Manchin appears to be shoo-in for Byrd’s Senate seat

Top GOP prospect declines to run in special election, filing deadline for candidates is Friday

Topics: U.S. Senate, Robert Byrd, D-W.Va.,

The top GOP prospect for the late Sen. Robert C. Byrd’s seat said Wednesday she won’t run, leaving the state’s Democratic governor the clear favorite as his party looks to keep its Senate majority in November.

Republican U.S. Rep. Shelley Moore Capito announced she would not enter the race a day after popular Gov. Joe Manchin launched his campaign to fill the remaining two-plus years of Byrd’s term. The filing deadline for candidates is Friday.

West Virginia GOP Chairman Doug McKinney said he has not heard from any Republican seriously weighing a bid and noted that a candidate would likely need to raise several million dollars quickly to mount a credible campaign.

A Democratic challenger for Manchin did step forward Wednesday: Ken Hechler, a 95-year-old former congressman and secretary of state. The primary will be Aug. 28.

He said his candidacy will be a chance for voters to oppose a controversial strip mining method known as mountaintop removal that exposes coal seams through large-scale blasting.

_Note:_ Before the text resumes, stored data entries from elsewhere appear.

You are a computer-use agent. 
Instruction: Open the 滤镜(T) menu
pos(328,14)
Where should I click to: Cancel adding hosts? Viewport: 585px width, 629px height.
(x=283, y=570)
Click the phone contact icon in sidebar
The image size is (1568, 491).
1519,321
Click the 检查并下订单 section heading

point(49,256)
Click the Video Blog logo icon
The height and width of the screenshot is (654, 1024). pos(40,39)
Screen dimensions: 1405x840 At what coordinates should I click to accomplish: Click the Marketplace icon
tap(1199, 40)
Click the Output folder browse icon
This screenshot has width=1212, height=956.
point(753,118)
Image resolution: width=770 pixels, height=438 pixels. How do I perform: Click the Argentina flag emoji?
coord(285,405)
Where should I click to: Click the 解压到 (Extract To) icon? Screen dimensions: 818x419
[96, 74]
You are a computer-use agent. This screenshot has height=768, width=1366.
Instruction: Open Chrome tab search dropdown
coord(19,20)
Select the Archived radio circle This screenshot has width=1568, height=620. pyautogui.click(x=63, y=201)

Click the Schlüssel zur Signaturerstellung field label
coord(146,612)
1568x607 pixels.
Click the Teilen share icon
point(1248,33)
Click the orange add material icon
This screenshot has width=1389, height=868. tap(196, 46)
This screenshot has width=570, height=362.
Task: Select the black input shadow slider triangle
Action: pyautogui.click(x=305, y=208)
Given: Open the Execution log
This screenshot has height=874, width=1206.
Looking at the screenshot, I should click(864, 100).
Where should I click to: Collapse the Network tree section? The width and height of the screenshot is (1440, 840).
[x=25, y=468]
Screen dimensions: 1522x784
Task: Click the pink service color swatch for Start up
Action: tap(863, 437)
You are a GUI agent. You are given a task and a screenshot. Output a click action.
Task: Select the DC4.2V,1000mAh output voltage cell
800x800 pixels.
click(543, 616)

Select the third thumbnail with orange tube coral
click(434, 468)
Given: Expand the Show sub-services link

Manchin is a champion of the state’s coal industry, which considers the method highly efficient.

“It’s not to attract attention to myself. It’s not that I even expect to win,” said Hechler, in Jamestown, N.Y., this week for a series of lectures on his days as an Army combat historian in Europe during World War II. “I want to give an opportunity for those who want to vote against mountaintop removal.”

One possible Republican challenger, Morgantown industrialist and former GOP party chairman John Raese, plans to say Thursday if he will enter the race. He challenged Byrd in 2006 and lost badly.

Capito decided not to run even after lawmakers passed a special election measure that would have allowed her to seek both a sixth U.S. House term and Byrd’s seat in November.

The 56-year-old Capito, who faces a political novice in the House race, said a dual candidacy would “create more uncertainty, invite a legal challenge, and misrepresent my priorities as a public servant. “

Capito also said she would not run for governor if Manchin were to win in November and trigger a special election for his job.

McKinney said Capito had been backed into a corner because of the potential downsides to seeking both offices, but he also said her decision was a letdown after the Legislature’s minority Republicans won the amendment allowing her to do so.

“They went out on a limb and really extended themselves to get that provision in there,” McKinney said. “They’re going to be disappointed, and I think most West Virginians will be disappointed.”

Political analysts said Manchin is heavily favored, and had given him the edge even in a matchup with Capito.

“He would be awfully hard to beat,” said Marybeth Beller, a Marshall University political science professor. “He’s very popular in this state, and is a social and fiscal conservative and so has broad appeal across party lines.”

Manchin, a 62-year-old centrist, first captured the governor’s office in 2004 after a term as secretary of state. He became chairman of the National Governors Association earlier this month, enjoys high approval ratings and was seen as a comforter-in-chief to victims’ families following April’s Upper Big Branch mine explosion, which killed 29 workers, and the 2006 Sago mine disaster.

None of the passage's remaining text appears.